Era of plant evolution

The phytic eras divide the history of life based on the evolution of plants. The "-phytic" eras differ from the animal based "-zoic" eras, although they use the same prefixes. Phytic eras are defined by palynomorphs (organisms made out of sporopollenin) which include pollen, spores, and acritarcs in the rock record.

==Archeophytic==
The Archeophytic begins with the first known microfossils, which are prokaryotic bacteria, about 3.5 Ga (billion years ago) and ends with the appearance of the acritarcs at 1.2 Ga, which are assumed to be eukaryotic. Acritarcs are not necessarily photosynthetic—their biology and ecology remain shrouded in mystery—but their cell walls are built of sporopollenin. The Archeophytic can therefore be thought of as the time before sporopollenin existed.

==Proterophytic==
The Proterophytic is the era of the enigmatic acritarcs. The morphology of acritarchs is very diverse. Many have long appendages of unknown usage. Multiple naming categories for acritarcs have been suggested, but relationships between acrictarcs remain unknown. The Proterophytic is also called the Eophytic.

==Paleophytic==
The Paleophytic begins in the late Ordovician Period with the rise of the vascular plants and continues until the Kingurian (Middle Permian), when advanced gymnosperms took over the Earth's floral niches. Unlike animals, land plants experienced no major extinctions at the end of the Permian. Rather, the land plant extinction seems to have preceded the P-T event.

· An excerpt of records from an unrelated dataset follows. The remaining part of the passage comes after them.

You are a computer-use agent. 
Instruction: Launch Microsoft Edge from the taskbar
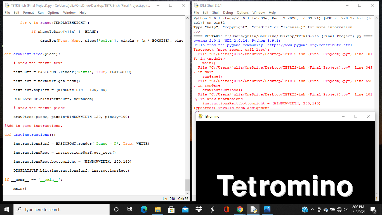(x=144, y=209)
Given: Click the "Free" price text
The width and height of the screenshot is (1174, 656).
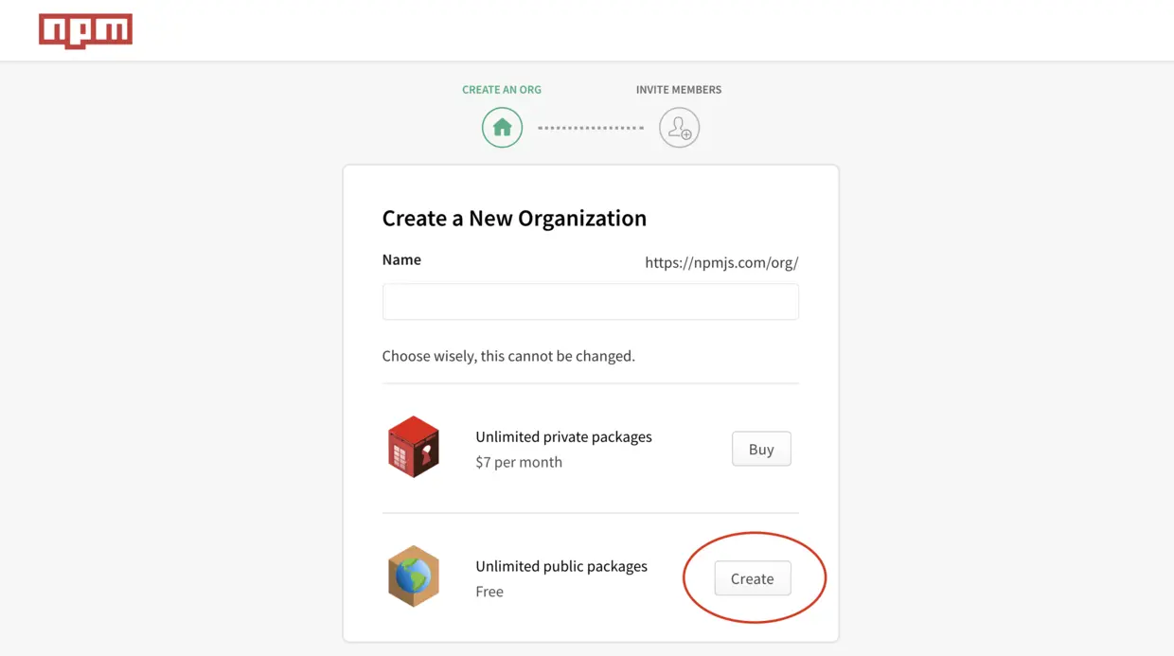Looking at the screenshot, I should click(489, 592).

At the end of the Paleophytic, plants that dominated throughout the era such as Cordaites, Calamites, and Lepidodendron disappeared and were replaced by conifers and glossopterids.

==Mesophytic==
Conifers, cycadophytes, and other advanced gymnosperms dominate the Mesophytic. In the early Mesophytic, striate, taeniate, and polyplicate pollen forms were common, but were later replaced by simple, psilate gymnosperm pollen grains.

==Cenophytic==
The Cenophytic begins well before the Cenozoic. The Cenophytic is used most often by palynologists and paleobotanists to describe the time marked by the arrival of angiosperms in the late Jurassic Period and continuing until today.

The beginning of the Cenophytic is evidenced by fossilized angiosperm fruiting axes and fossil flies with angiosperm-adapted mouth parts from the Late Jurassic of China.